Dr. Valentina Aquila American University, Washington DC
Tuesday, April 9, 2019 · 3:30 PM - 4:30 PM
Understanding the stratospheric aerosol layer: volcanic eruptions, pollution, and geoengineering
In the 1960’s, Christian Junge and his collaborators discovered a worldwide layer of predominantly sulfur aerosol at about 35 km altitude. This Junge aerosol layer, mainly originating by chemistry of carbonyl sulfide (OCS) and upwelling through the tropical tropopause, is often perturbed by volcanic eruptions that inject sulfur dioxide and sulfur aerosol in the stratosphere. This sudden perturbations can have dramatic impacts on the Earth’s climate, causing major perturbations of the Earth’s atmospheric composition and radiation balance.
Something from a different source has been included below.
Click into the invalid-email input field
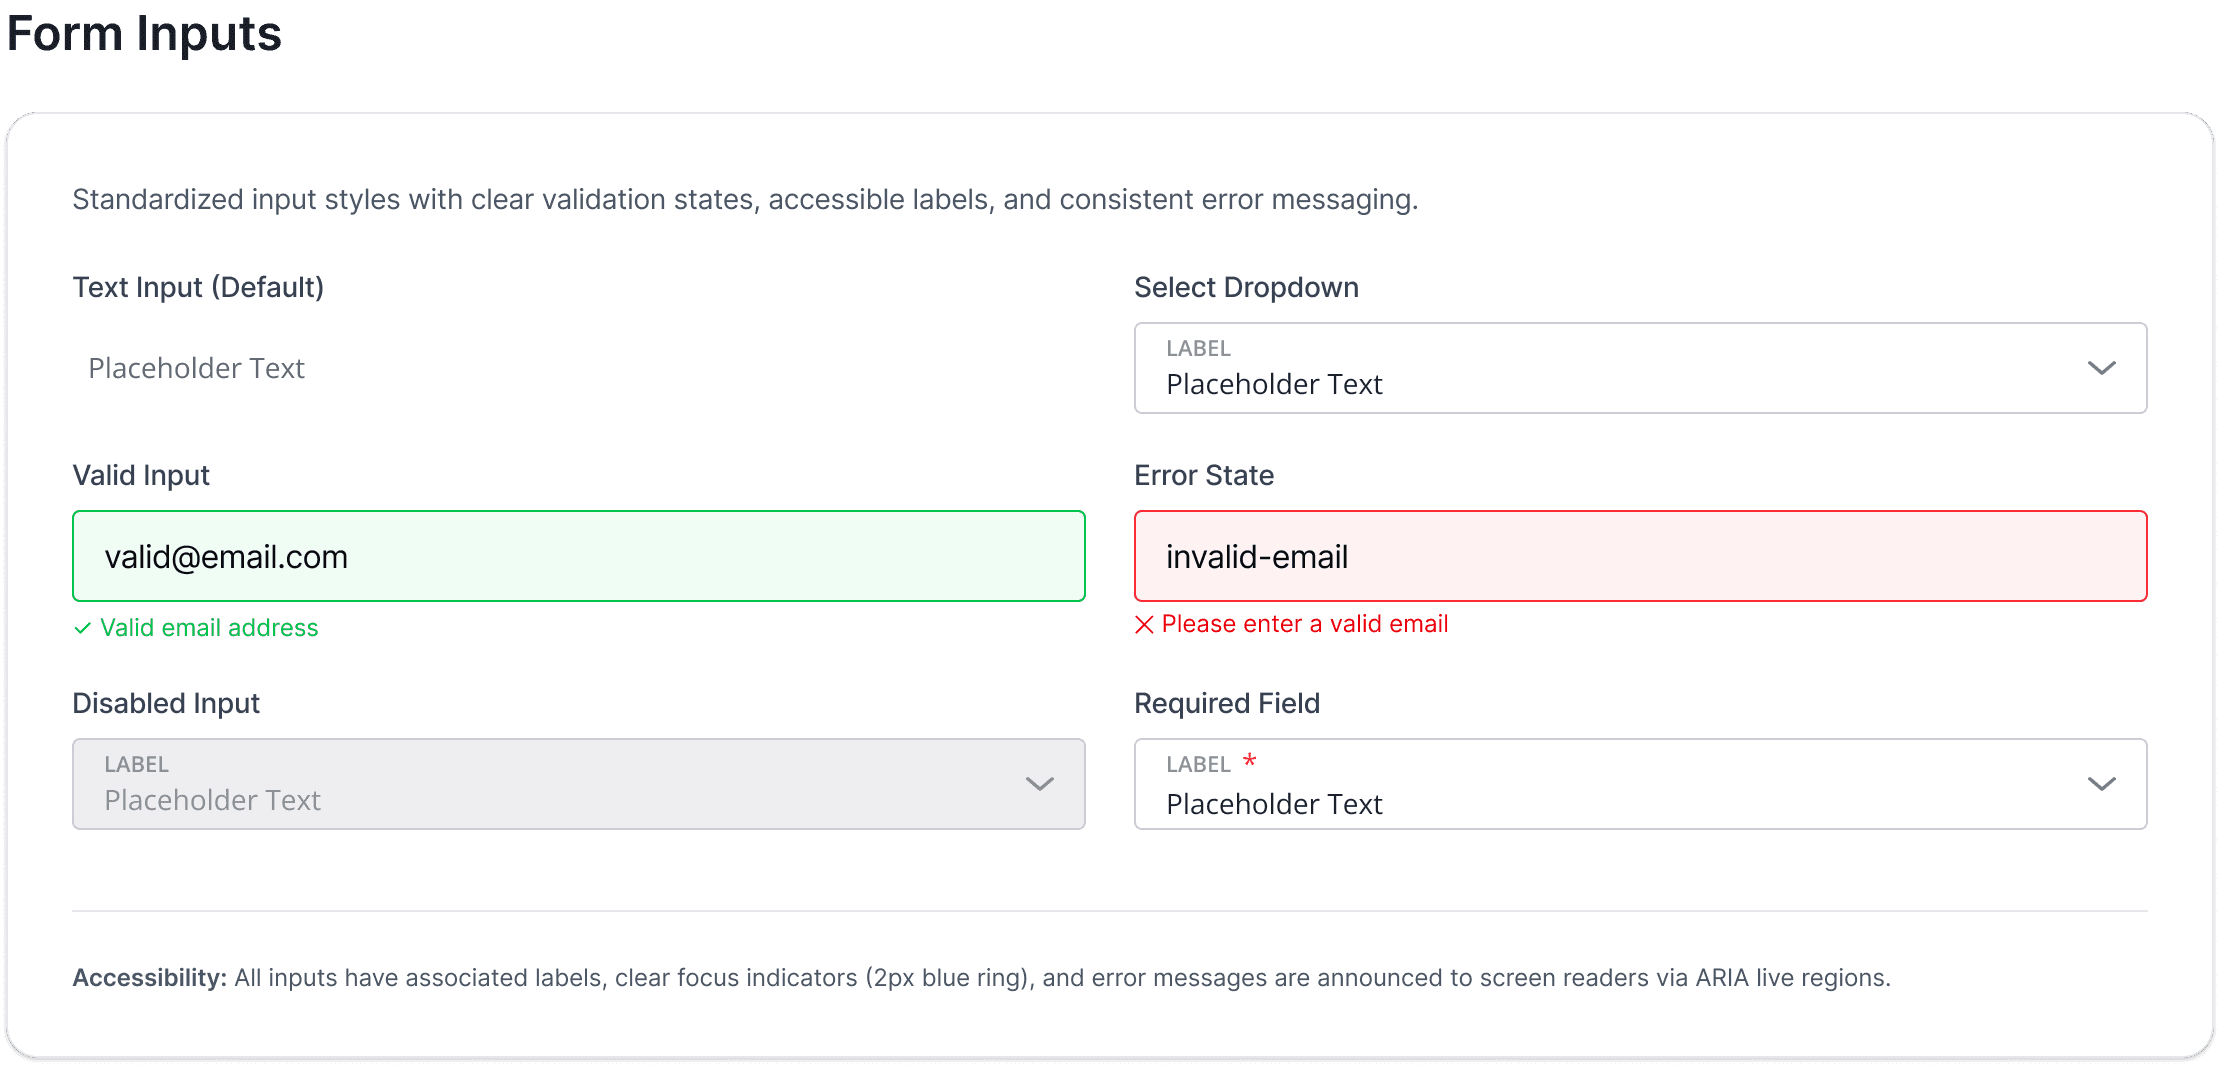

Additionally, relatively recent observations have identified a layer of enhanced aerosol extinction above the Asian Monsoon, hinting that tropospheric pollution can reach the stratosphere through convective systems. Given the scarcity of measurements, the uncertainty on the relative importance of these sources of stratospheric aerosol, as well as on its properties and composition, is still high. Reducing these uncertainties, however, is crucial now that the discussion about solar radiation management, i.e. the proposal of artificially increasing the Earth’s albedo through stratospheric aerosol to offset climate change, is moving outside of academia into the policy realm. In this talk I will discuss the sources and impacts of stratospheric aerosol from volcanic eruptions, tropospheric pollution, and geoengineering, focusing on recent step forward and uncertainties that need to be addressed.